En outre, la procédure, mélange de règles spécifiques et d'application de règles du code de procédure pénale (CPP), conçue à l'époque pour assurer une justice rapide, est critiquable à de nombreux titres : confusion des phases d'enquête et d'instruction assurées par l'administration des affaires maritimes, absence de parquet à l'audience pour certaines infractions délictuelles, le commissaire rapporteur prévu pour les autres assurant aussi en même temps des fonctions d'instruction ... etc.

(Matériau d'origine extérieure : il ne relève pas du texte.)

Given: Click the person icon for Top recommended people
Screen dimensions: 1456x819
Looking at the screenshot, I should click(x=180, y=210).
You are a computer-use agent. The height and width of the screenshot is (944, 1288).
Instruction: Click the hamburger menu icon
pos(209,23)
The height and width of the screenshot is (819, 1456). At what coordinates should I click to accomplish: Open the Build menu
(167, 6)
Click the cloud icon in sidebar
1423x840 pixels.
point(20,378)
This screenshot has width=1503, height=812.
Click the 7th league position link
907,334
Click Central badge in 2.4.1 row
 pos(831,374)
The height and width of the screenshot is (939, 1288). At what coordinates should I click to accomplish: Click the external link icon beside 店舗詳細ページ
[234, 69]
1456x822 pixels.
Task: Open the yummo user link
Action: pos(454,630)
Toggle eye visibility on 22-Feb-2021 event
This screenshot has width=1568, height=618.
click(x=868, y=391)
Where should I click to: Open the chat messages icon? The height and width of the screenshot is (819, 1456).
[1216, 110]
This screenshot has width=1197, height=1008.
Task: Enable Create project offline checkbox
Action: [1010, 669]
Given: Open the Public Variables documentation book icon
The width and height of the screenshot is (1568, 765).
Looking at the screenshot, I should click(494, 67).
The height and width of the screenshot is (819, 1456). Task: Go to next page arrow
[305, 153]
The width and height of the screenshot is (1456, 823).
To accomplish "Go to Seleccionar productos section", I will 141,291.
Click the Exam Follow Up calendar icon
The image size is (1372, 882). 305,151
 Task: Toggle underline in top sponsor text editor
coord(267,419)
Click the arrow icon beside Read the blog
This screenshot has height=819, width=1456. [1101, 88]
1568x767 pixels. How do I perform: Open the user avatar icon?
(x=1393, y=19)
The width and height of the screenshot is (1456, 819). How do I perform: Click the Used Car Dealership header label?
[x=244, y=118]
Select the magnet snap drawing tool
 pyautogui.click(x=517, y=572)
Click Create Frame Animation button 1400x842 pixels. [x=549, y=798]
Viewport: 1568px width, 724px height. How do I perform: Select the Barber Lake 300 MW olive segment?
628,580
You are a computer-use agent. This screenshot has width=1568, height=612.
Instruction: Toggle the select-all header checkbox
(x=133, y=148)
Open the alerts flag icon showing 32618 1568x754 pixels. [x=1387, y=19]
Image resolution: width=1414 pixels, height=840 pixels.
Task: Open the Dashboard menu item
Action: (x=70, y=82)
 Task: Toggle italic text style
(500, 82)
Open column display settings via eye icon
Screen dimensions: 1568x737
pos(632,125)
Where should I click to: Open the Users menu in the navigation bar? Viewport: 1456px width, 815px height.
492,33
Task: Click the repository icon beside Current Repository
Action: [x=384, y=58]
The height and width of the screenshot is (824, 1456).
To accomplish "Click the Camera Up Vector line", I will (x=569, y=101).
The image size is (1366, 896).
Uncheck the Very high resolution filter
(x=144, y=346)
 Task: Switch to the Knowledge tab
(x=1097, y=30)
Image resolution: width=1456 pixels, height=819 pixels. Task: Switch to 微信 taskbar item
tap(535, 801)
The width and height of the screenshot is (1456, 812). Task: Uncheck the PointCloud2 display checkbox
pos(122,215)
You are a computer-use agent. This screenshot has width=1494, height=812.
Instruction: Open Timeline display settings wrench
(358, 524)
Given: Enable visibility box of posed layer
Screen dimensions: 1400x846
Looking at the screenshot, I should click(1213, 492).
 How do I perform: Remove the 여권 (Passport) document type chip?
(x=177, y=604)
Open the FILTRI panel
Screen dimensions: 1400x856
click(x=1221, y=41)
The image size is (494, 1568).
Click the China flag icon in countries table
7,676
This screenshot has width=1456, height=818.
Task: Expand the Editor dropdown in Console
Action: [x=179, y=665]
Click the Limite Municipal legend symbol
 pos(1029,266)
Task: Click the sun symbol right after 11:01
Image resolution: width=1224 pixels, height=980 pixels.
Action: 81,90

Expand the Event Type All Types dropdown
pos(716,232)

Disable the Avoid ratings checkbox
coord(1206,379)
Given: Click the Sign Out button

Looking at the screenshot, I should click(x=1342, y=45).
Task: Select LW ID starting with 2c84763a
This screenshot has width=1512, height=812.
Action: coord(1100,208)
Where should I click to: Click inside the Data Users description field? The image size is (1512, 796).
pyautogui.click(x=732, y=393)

Les principes de la CEDH garantissant un procès équitable par une juridiction impartiale et indépendante ne sont pas non plus respectés, en raison notamment de la présence de fonctionnaires en activité en tant qu'assesseurs au sein du tribunal maritime commercial.

Le CDPMM donne ainsi l'image d'un droit désuet, et n'offrant pas aux justiciables toutes les garanties et voies de recours dont ceux-ci seraient en droit de bénéficier en matière pénale dans un Etat de droit moderne; l'absence de procédure d'appel ne laisse pas d'autres possibilités de recours que le pourvoi en cassation. Les TMC ne connaissant pas de l'action civile, les demandes en réparation des victimes de dommage imposent à celles-ci l'ouverture d'une instance distincte devant une juridiction civile. Les multiples particularismes et archaïsmes de la procédure génèrent en outre un risque accru de cassation.

Le comité central d'enquête sur le coût et le rendement des services publics avait déjà par ailleurs souligné, entre autres points, dans son rapport sur « La coordination des actions de l'Etat en mer » (1992) 19(*), les difficultés à sanctionner les infractions commises en mer en raison de la dispersion des poursuites. Il préconisait une réflexion sur le rôle et le statut des TMC, jugés de plus en plus utiles avec le développement du contentieux maritime, en dépit de la « lourdeur et de l'inadaptation de leurs procédures ». La future ordonnance tirera ainsi les conséquences de ces observations et des réflexions conduites à leur suite.

Plus récemment, la proposition n° 20 « Des pôles droit de la mer » du rapport déposé par le recteur Guinchard relatif à la réorganisation du contentieux (Juin 2008) a préconisé, dans cette lignée, « un regroupement du contentieux des délits maritimes au sein de cinq tribunaux maritimes ».

2/ Textes en vigueur :

- loi du 17 Décembre 1926 modifiée portant code disciplinaire et pénal de la marine marchande,

- décret n° 56-1219 du 26 Novembre 1956 sur les tribunaux maritimes commerciaux et la forme de procéder devant ces tribunaux,

- décret n° 60-1193 du 7 Novembre 1960 sur la discipline à bord des navires de la marine marchande

- décret n° 63-891 du 24 Août 1963 portant règlement d'administration publique pour l'application de l'article 86 du code disciplinaire et pénal de la marine marchande relatif aux enquêtes sur perte de navires, abordages et autres accidents de mer.

Il apparaît aujourd'hui nécessaire, en abrogeant nombre de dispositions devenues obsolètes, de simplifier et fiabiliser le dispositif en vigueur qui n'apporte pas toutes les garanties juridiques nécessaires et engendre des lourdeurs importantes.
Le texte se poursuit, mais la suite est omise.